**Written instruction 1:**
Output the entries from the line with "Task: Delete the active cell with trash icon" to the line with "Looking at the" as a Markdown table with the columns Row and Line, numbering the rows and leaving out blank lines.

Coal workers demand a just energy transition
A move to renewable energy is inevitable, and necessary, but workers are insisting that they should not be the ones to carry the social costs of the transition.
Author:
23 November 2018
On a blazing hot Saturday in mid-November, the National Union of Mineworkers (NUM) and the National Union of Metalworkers of South Africa (Numsa) marched on the Union Buildings in Pretoria to hand over a memorandum to energy minister Jeff Radebe.
The memorandum was drafted to express the unions’ demands regarding South Africa’s energy transition. But, angered by the minister, who sent two department officials to receive the memorandum instead of receiving it himself, the unions refused to hand it over.
They said government was not taking their issues seriously.
Numsa leader Irvin Jim argued that renewable energy independent power producers (IPPs) would destroy Eskom, resulting in the loss of 100 000 jobs. Jim has often insisted that while the union supports a just transition workers should not carry the cost for this, and that IPPs should not enable a form of privatisation by stealth. For some years now Numas has been calling for a not for profit ‘socially owned renewable sector’.
At the march he railed against the government: “Eskom was a victim of gross mismanagement and looting by some senior executive managers and the Board. But instead of them taking responsibility, Eskom management, together with the government, are punishing workers for their failures.”
Numsa’s memorandum states that the union is not against an energy mix, which includes the introduction of renewable energy to South Africa’s national grid. “We are very firm that there must be a just transition,” it reads. The NUM, however, refers to renewable energy IPPs as being part of “a forced privatisation strategy”.
“The NUM is not against renewable energy or IPPs,” said David Sipunzi, the union’s general secretary. “We are extremely worried about the thousands of jobs that are going to be destroyed in Mpumalanga.”

**Data to use:**
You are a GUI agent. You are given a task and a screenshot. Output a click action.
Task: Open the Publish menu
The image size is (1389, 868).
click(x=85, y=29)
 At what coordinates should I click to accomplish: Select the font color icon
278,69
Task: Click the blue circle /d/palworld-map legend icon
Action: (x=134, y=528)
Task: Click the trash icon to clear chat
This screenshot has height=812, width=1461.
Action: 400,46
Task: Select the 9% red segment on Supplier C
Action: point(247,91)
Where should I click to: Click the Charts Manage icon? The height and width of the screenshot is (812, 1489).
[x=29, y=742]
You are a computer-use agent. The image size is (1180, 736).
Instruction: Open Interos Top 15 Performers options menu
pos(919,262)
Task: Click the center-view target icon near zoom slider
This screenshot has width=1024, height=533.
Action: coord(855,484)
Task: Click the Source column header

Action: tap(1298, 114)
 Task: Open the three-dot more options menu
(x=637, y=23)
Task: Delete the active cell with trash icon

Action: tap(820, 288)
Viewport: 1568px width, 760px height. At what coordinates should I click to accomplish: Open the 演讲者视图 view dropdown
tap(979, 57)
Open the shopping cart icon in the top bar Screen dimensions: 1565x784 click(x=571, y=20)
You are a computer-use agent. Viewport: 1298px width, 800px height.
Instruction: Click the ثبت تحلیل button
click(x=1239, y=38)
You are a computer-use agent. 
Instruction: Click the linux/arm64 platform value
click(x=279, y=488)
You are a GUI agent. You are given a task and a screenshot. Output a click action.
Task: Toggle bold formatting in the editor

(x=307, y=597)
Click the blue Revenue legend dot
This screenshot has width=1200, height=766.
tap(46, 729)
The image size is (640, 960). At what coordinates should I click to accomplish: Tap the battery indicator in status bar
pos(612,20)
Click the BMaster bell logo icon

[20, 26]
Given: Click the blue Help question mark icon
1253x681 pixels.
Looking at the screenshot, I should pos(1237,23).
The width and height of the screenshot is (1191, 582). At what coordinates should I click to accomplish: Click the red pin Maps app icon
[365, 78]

**Written instruction 2:**
In the article on the coal workers' march, how many jobs did Irvin Jim say would be lost if renewable energy independent power producers destroyed Eskom?

**Final answer 1:**
| Row | Line |
|---|---|
| 1 | Task: Delete the active cell with trash icon |
| 2 | Action: tap(820, 288) |
| 3 | Viewport: 1568px width, 760px height. At what coordinates should I click to accomplish: Open the 演讲者视图 view dropdown |
| 4 | tap(979, 57) |
| 5 | Open the shopping cart icon in the top bar Screen dimensions: 1565x784 click(x=571, y=20) |
| 6 | You are a computer-use agent. Viewport: 1298px width, 800px height. |
| 7 | Instruction: Click the ثبت تحلیل button |
| 8 | click(x=1239, y=38) |
| 9 | You are a computer-use agent.  |
| 10 | Instruction: Click the linux/arm64 platform value |
| 11 | click(x=279, y=488) |
| 12 | You are a GUI agent. You are given a task and a screenshot. Output a click action. |
| 13 | Task: Toggle bold formatting in the editor |
| 14 | (x=307, y=597) |
| 15 | Click the blue Revenue legend dot |
| 16 | This screenshot has width=1200, height=766. |
| 17 | tap(46, 729) |
| 18 | The image size is (640, 960). At what coordinates should I click to accomplish: Tap the battery indicator in status bar |
| 19 | pos(612,20) |
| 20 | Click the BMaster bell logo icon |
| 21 | [20, 26] |
| 22 | Given: Click the blue Help question mark icon |
| 23 | 1253x681 pixels. |
| 24 | Looking at the screenshot, I should pos(1237,23). |

**Final answer 2:**
100 000 jobs.